2 de septiembre de 2009

ESTUVIMOS EN LA CUMBRE DE UNASUR

Por Bruno Maña

O mejor estuve, prendí el televisor, luego moví la antena para ver si se veía mejor, pobre optimista; la imagen mejoraba pero el sonido carraspeaba y viceversa, por ende, figuró, en detrimento de la claridad, darle algo de luz a los oídos. Pensé en algún momento hacer lo mismo que mi padre recomendaba a la hora de ver fútbol, dejar el televisor en silencio y luego sintonizar los mismos hechos en la radio, pero desistí al percatarme que me tocaría ver este partido comentado por julito, gossain o arizmendi, lo cual sería un acto, no solo depravado, sino del más pésimo de los gustos. También pensé en verlo mejor por internet, pero eso no era justo conmigo. Había sido el mismo presidente quién había solicitado la transmisión para poder demostrar que él, efectivamente, era un gallito de pelea, como me iba perder dicho suceso visto en el aparato destinado para ello, el televisor. Como negarse a participar en esta histeria colectiva para bien o para mal.

Solucioné el desayuno con una mandarina un huevo duro y una taza de chocolate (me alimento como un samurái) y me dispuse a observar desde la cama el magno evento que nos convocaba y al cual de todas formas había llegado tarde, perdiéndome la primera parte de la intervención del presidente, cosa que no lamenté en ese momento, como no lo lamento ahora. El día anterior me había tomado algunas cervezas con amigos de vieja data y mi condición no era la mejor, sobre todo si había que escuchar la misma perorata de todos los días por demasiado tiempo. La cabeza aún me daba algunos giros, por eso mismo fue que me quedé dormido cuando Bachelet hablaba y daba vueltas sobre su propio eje.

Había previsto con amigos astrólogos más o menos lo que pasaría. El gallito de pelea intentaría cambiar la agenda y lo dejarían viendo un chispero, nadie estaría de acuerdo con él, pero aún así no se resolvería gran cosa, y al final los medios locales y algunos internacionales, dirían que Colombia había logrado salirse con la suya. Como los designios se estaban dando decidí tomarme un respiro y salir a comer algo por ahí, pero como en almorzadero que se respete hay televisor, tuve que regresar al recinto de la reunión a regañadientes.

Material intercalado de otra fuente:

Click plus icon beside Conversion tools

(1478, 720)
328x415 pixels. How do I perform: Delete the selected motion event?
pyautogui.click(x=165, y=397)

Por suerte el canal sintonizado era el institucional, el cual, aunque tenía como comentarista al troglodita de Alfredo Rangel, no dejaba titulares tendenciosos ni permitía interrupciones, pero cuando me trajeron la bandeja, justo en medio del discurso de Correa, se daño la transmisión de forma extraña. Como había un número considerable de televidentes atónitos en el lugar, el dueño del establecimiento, en ese mismo instante, cambio el canal y terminamos de ver a Correa en RCN. Así que como sobremesa, oh infortunio, nos tocó el noticiero del mismo canal, en el cual definitivamente hablaban de una reunión diferente a la que yo, y seguramente algunos de los comensales, había asistido. Así que para evitar la fatiga me embutí el jugo y decidí caminar un poco por las calles del barrio.

El sol era radiante, las calles se estremecían en su viernes, sonaban las cocas por doquier como si fueran grillos de verano. Pero también sonaban los televisores y los radios transmitiendo desde Bariloche de nuevo la voz del presidente y yo de nuevo caí en la tentación. Preocupado por mis bolsillos desempleados y lamentando derrochar mi tiempo en estas manías, regresé pronto a casa, para ver el largo remate de la reunión. Nada memorable, hasta el presidente que nos tiene acostumbrados a algún ridículo cuando sale del país, hizo el ridículo pero de una manera parca y mesurada. Tampoco hubo chistes buenos que contarles a los amigos. Todo fue como un partido 0-0 en el cual uno ya sabe que ese va a ser el marcador. Algunos dirán que es importante la palabrería, pero estamos hablando de asuntos graves, y los gringos igual podrán ejercer su fuerza aquí, en su colonia tropical.

Serían las 3 p.m. aproximadamente cuando apagué la pantalla, viaje desde Argentina hasta mis propios pantalones en menos de un segundo. Como la casa estaba hecha un desastre y la cumbre me había dejado extenuado, escapé a la calle para ver el atardecer suramericano desde cualquier esquina, para buscar humo junto algún amigo, y luego, si la suerte me acompañaba, encontrar un oído femenino para mis inquietudes y perversiones. Pero nada es completo, encontré a los amigos para alargar las calles y la garganta, pero no hubo ninguna mujer que creyera que mi compañía fuera el mejor plan, no las culpo. Así que de nuevo llegué muy de madrugada a hablar con la almohada, que no se queja de mi tufo y que siempre espera a que me quede dormido.

Publicado con autorización de un entrañable amigo.